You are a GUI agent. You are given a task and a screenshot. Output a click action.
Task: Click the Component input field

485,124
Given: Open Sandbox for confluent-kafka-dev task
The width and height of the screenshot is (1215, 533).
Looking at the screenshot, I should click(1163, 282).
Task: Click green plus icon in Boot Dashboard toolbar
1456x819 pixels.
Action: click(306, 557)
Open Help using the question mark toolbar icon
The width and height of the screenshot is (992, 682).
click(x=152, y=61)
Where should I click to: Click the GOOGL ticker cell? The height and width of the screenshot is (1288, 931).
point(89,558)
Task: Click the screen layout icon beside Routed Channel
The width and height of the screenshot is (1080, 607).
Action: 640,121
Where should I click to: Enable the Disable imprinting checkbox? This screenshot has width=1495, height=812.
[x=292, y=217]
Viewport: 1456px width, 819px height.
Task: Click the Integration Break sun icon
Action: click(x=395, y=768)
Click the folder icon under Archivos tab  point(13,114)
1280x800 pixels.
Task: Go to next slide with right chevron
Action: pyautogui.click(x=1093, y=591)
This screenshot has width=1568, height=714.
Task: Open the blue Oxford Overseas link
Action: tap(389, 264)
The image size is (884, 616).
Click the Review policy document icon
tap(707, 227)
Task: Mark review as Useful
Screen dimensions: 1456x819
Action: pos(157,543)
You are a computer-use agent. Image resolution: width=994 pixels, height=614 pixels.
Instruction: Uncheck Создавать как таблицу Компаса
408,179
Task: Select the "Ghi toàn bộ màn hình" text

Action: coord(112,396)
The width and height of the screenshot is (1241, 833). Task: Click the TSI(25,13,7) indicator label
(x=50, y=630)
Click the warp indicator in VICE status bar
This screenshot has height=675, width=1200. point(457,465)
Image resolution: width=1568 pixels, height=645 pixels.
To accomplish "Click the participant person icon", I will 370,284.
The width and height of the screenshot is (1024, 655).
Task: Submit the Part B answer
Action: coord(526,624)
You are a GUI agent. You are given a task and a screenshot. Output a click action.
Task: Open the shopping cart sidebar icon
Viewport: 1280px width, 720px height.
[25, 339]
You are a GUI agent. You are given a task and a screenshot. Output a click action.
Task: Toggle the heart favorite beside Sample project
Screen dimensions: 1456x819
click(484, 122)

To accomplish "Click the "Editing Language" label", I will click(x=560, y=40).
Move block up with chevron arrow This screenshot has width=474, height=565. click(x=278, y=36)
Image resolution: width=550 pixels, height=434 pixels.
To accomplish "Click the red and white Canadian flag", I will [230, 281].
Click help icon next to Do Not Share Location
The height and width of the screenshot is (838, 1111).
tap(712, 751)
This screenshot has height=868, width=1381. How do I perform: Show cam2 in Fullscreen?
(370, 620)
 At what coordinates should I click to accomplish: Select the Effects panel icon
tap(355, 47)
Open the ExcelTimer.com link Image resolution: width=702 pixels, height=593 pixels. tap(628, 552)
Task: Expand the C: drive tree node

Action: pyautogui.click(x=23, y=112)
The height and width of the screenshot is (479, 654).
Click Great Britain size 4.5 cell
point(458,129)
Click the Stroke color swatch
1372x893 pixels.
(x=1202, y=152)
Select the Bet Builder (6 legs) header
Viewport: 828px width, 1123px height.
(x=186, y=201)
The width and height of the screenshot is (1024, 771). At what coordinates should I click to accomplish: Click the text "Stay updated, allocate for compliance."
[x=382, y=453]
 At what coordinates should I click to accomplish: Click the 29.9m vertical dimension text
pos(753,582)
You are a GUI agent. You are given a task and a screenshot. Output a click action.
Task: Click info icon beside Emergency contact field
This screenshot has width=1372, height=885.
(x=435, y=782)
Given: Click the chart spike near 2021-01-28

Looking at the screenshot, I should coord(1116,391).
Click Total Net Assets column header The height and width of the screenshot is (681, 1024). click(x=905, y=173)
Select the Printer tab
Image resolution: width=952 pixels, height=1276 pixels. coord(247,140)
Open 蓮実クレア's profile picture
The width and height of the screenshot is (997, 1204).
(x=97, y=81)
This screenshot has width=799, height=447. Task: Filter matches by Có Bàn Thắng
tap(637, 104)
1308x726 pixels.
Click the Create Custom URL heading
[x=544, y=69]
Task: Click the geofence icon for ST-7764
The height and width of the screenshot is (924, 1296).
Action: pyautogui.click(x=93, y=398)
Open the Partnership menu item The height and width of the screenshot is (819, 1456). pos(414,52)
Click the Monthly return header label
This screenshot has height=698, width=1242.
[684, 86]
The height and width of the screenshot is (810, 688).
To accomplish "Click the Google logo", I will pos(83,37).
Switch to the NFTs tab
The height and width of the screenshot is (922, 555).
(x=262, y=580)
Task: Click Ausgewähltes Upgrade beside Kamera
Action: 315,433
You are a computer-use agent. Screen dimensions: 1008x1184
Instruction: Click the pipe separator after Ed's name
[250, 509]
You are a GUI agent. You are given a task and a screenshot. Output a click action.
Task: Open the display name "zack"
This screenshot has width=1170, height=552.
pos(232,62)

▶ **WRITTEN INSTRUCTION**: Which lines in the rows above contain the word "header"? Copy out each of them.

▶ **RESPONSE TO THIS EXERCISE**:
Select the Bet Builder (6 legs) header
Click Total Net Assets column header The height and width of the screenshot is (681, 1024). click(x=905, y=173)
Click the Monthly return header label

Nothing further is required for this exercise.